Given task:
Please count the lines of the listing below that contain the string "button" with matching case, and give only the number.

[Begin Records provided]

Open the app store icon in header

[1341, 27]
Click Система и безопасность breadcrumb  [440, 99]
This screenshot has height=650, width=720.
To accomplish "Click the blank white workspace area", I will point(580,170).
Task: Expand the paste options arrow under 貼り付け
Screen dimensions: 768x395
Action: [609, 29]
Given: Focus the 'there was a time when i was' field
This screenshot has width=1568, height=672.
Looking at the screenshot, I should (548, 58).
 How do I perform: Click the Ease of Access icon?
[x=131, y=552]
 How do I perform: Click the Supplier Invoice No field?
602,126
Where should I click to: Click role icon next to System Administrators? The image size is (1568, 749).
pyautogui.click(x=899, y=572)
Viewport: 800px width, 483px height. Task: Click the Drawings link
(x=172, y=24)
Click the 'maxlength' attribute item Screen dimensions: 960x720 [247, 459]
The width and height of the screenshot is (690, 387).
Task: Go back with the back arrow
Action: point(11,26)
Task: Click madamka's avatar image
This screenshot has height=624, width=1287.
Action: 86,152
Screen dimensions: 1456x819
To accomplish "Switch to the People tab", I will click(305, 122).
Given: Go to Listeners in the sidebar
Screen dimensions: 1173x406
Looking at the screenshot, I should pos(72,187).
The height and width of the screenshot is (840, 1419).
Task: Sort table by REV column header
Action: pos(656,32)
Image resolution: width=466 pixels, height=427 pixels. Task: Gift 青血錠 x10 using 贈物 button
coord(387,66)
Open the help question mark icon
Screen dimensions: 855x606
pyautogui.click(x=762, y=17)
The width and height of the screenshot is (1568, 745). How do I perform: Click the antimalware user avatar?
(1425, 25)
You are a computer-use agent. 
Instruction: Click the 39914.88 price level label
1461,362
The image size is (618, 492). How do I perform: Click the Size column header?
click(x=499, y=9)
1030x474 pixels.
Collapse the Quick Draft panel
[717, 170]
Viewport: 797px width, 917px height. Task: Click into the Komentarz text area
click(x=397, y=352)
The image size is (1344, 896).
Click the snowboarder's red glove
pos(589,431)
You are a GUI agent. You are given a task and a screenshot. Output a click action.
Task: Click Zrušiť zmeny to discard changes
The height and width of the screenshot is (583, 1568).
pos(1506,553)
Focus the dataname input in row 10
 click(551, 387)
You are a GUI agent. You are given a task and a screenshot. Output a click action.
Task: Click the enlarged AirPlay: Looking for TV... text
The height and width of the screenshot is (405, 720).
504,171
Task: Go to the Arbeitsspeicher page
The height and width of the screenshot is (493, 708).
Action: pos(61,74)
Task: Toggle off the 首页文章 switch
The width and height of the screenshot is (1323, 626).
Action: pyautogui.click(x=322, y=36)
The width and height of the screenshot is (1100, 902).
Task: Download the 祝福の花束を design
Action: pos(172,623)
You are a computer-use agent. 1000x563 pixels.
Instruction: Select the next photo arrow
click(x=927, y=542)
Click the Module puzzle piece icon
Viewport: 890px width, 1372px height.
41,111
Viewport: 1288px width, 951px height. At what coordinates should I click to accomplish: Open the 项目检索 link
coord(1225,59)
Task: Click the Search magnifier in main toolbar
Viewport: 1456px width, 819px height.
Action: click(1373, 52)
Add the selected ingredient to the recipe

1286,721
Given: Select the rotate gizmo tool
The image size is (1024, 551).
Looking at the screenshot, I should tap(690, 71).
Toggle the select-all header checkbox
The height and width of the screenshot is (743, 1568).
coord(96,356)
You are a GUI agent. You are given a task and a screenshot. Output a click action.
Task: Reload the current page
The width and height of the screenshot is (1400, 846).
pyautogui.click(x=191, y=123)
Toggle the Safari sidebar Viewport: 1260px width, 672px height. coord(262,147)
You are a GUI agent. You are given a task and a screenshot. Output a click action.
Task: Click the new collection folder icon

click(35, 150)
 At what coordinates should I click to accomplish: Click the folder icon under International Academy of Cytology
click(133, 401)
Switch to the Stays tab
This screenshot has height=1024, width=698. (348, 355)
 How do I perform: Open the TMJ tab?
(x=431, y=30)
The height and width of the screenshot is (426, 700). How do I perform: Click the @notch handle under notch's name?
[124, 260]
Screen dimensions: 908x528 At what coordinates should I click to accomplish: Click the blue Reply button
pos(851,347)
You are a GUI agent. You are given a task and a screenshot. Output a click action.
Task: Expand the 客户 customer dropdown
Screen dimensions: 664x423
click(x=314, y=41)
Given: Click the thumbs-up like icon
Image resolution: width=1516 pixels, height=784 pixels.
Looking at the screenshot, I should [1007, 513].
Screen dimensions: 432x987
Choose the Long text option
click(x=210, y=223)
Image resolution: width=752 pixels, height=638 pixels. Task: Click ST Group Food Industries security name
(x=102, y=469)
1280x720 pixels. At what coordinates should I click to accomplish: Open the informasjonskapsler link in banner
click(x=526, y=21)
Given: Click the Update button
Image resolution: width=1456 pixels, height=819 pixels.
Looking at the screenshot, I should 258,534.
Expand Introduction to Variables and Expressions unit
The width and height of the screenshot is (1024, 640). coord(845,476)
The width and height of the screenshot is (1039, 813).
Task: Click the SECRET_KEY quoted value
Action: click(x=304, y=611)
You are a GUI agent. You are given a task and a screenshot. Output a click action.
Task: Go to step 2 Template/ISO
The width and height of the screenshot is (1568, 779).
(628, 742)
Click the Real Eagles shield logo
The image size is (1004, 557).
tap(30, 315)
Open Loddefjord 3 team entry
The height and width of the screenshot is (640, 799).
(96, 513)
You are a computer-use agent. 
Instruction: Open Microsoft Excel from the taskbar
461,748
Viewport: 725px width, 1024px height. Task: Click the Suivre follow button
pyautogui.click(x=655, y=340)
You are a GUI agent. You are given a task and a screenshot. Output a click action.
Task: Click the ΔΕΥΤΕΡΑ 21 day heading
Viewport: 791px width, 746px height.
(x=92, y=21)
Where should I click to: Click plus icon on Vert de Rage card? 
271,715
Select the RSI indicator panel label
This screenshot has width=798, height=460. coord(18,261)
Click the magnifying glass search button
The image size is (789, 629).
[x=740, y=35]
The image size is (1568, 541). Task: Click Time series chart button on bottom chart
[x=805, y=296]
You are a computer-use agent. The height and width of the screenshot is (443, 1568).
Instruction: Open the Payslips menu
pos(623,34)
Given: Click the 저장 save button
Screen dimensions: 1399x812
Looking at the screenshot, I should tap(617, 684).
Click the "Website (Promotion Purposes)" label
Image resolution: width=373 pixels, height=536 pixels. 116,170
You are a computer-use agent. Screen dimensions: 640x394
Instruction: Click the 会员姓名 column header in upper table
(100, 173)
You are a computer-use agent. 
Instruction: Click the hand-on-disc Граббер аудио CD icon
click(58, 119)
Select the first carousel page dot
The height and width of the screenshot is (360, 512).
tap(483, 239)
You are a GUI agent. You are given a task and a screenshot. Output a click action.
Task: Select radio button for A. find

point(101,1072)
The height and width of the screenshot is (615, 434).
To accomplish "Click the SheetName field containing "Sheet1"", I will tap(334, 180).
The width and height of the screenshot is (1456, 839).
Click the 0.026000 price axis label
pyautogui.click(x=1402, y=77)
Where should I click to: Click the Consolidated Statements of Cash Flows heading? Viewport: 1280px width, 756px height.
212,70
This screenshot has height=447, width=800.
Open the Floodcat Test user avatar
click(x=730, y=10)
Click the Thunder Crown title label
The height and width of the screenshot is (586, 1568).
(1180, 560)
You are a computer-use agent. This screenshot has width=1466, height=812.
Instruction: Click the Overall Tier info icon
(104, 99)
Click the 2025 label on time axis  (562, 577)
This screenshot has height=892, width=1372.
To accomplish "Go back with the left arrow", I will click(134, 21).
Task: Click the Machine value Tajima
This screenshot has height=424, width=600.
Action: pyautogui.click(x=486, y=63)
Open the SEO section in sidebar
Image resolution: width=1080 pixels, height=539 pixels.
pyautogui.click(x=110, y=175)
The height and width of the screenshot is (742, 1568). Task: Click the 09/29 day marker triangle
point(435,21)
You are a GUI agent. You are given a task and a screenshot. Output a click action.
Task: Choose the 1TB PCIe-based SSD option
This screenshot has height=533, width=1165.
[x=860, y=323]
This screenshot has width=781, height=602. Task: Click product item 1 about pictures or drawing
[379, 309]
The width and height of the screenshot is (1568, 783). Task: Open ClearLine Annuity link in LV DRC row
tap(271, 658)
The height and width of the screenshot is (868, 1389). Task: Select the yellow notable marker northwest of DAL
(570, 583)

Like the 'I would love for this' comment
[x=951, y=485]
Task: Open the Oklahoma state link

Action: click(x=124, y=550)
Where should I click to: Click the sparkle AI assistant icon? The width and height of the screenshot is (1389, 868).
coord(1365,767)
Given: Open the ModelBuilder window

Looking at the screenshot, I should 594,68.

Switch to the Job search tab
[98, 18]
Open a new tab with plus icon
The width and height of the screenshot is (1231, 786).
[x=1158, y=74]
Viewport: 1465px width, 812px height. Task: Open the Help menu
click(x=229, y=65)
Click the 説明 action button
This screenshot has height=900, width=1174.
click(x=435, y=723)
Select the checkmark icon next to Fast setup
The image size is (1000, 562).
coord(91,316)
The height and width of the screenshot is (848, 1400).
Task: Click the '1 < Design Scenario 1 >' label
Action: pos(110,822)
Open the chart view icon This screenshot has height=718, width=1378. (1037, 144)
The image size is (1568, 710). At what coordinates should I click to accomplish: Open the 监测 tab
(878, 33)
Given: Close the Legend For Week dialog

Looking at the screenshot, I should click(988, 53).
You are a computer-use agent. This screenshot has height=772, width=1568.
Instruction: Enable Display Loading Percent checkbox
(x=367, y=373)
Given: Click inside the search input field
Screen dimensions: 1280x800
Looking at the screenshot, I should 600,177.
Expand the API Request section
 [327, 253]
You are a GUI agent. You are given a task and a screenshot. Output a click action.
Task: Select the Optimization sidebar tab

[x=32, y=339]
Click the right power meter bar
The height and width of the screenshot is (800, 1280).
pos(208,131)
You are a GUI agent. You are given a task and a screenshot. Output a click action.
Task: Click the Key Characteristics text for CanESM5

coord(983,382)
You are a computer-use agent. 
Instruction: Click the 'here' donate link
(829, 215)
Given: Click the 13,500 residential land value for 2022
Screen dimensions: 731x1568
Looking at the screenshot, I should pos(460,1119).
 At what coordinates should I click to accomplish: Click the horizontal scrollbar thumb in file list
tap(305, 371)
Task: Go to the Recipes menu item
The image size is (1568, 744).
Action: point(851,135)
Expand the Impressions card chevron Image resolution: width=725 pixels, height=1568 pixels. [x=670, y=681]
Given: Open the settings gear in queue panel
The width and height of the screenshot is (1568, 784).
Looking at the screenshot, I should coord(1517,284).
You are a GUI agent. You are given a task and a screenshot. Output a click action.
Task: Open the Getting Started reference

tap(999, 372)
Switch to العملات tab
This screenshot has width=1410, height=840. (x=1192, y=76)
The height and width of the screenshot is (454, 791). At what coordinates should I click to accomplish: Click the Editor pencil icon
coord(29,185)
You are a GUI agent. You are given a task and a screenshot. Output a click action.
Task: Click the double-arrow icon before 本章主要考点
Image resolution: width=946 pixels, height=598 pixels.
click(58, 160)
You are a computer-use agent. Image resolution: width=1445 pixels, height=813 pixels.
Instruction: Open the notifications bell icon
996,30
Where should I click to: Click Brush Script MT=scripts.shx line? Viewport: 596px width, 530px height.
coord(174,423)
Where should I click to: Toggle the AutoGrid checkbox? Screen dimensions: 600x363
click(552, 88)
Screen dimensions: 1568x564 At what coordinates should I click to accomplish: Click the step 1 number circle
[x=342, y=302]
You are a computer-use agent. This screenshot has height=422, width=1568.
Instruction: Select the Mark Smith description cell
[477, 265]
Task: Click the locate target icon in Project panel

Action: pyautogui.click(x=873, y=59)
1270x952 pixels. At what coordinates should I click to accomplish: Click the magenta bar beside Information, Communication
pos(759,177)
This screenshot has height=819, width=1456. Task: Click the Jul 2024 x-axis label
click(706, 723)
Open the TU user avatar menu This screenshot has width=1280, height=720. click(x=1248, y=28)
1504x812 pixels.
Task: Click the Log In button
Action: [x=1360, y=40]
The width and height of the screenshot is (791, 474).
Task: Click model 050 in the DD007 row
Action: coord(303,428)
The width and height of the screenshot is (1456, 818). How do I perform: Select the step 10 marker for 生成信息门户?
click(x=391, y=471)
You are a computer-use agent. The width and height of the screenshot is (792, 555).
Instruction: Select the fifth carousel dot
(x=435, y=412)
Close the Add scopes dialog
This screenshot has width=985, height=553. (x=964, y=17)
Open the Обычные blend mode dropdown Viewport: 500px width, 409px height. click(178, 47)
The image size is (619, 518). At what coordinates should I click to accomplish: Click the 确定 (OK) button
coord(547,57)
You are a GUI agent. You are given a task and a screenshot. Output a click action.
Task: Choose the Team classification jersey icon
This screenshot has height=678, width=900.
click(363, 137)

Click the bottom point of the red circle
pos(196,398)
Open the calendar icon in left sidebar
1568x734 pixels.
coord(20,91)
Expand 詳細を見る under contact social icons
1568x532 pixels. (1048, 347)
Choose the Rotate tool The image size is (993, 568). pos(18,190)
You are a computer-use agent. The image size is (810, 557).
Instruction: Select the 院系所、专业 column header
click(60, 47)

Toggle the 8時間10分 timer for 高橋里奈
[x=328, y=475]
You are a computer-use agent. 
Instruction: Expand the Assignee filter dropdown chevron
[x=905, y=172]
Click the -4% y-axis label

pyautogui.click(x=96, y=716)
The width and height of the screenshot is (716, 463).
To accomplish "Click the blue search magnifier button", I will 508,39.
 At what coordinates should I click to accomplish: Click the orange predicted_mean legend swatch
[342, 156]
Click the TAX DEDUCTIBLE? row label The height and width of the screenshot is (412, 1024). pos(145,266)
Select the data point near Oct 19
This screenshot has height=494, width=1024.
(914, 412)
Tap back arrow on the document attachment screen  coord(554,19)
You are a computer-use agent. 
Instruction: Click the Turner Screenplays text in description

[End Records provided]

Answer to the task:
12